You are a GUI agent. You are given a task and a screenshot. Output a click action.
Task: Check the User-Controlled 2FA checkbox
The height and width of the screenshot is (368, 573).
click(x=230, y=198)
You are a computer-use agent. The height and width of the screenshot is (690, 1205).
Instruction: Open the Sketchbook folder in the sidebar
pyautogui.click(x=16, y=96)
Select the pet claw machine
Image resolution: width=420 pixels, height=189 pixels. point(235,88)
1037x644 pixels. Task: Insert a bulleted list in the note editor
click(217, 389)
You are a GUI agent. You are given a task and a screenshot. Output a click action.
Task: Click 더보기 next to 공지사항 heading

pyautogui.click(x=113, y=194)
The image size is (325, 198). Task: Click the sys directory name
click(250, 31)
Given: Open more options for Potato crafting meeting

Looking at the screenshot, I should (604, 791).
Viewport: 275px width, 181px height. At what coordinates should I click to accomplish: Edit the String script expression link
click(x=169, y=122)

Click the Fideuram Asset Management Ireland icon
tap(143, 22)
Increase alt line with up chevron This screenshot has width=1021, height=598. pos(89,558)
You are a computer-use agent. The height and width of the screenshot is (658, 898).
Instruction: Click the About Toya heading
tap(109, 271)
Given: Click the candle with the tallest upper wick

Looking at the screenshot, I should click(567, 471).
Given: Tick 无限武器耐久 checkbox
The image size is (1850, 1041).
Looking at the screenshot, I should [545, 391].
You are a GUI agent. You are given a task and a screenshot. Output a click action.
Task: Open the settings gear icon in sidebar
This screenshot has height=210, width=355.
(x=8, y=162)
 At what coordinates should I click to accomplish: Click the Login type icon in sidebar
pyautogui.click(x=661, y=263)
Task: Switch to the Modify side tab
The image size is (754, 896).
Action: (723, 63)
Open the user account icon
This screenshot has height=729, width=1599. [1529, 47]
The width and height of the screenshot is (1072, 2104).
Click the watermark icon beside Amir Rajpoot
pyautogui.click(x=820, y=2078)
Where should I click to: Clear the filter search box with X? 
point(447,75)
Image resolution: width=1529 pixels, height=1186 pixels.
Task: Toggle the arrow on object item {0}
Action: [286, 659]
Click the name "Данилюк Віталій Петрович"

○ ○ ○ ○ ○

Please format the records above as a JSON list of strings, one string per line, leaving out any blank lines.

[
  "You are a GUI agent. You are given a task and a screenshot. Output a click action.",
  "Task: Check the User-Controlled 2FA checkbox",
  "The height and width of the screenshot is (368, 573).",
  "click(x=230, y=198)",
  "You are a computer-use agent. The height and width of the screenshot is (690, 1205).",
  "Instruction: Open the Sketchbook folder in the sidebar",
  "pyautogui.click(x=16, y=96)",
  "Select the pet claw machine",
  "Image resolution: width=420 pixels, height=189 pixels. point(235,88)",
  "1037x644 pixels. Task: Insert a bulleted list in the note editor",
  "click(217, 389)",
  "You are a GUI agent. You are given a task and a screenshot. Output a click action.",
  "Task: Click 더보기 next to 공지사항 heading",
  "pyautogui.click(x=113, y=194)",
  "The image size is (325, 198). Task: Click the sys directory name",
  "click(250, 31)",
  "Given: Open more options for Potato crafting meeting",
  "Looking at the screenshot, I should (604, 791).",
  "Viewport: 275px width, 181px height. At what coordinates should I click to accomplish: Edit the String script expression link",
  "click(x=169, y=122)",
  "Click the Fideuram Asset Management Ireland icon",
  "tap(143, 22)",
  "Increase alt line with up chevron This screenshot has width=1021, height=598. pos(89,558)",
  "You are a computer-use agent. The height and width of the screenshot is (658, 898).",
  "Instruction: Click the About Toya heading",
  "tap(109, 271)",
  "Given: Click the candle with the tallest upper wick",
  "Looking at the screenshot, I should click(567, 471).",
  "Given: Tick 无限武器耐久 checkbox",
  "The image size is (1850, 1041).",
  "Looking at the screenshot, I should [545, 391].",
  "You are a GUI agent. You are given a task and a screenshot. Output a click action.",
  "Task: Open the settings gear icon in sidebar",
  "This screenshot has height=210, width=355.",
  "(x=8, y=162)",
  " At what coordinates should I click to accomplish: Click the Login type icon in sidebar",
  "pyautogui.click(x=661, y=263)",
  "Task: Switch to the Modify side tab",
  "The image size is (754, 896).",
  "Action: (723, 63)",
  "Open the user account icon",
  "This screenshot has height=729, width=1599. [1529, 47]",
  "The width and height of the screenshot is (1072, 2104).",
  "Click the watermark icon beside Amir Rajpoot",
  "pyautogui.click(x=820, y=2078)",
  "Where should I click to: Clear the filter search box with X? ",
  "point(447,75)",
  "Image resolution: width=1529 pixels, height=1186 pixels.",
  "Task: Toggle the arrow on object item {0}",
  "Action: [286, 659]",
  "Click the name \"Данилюк Віталій Петрович\""
]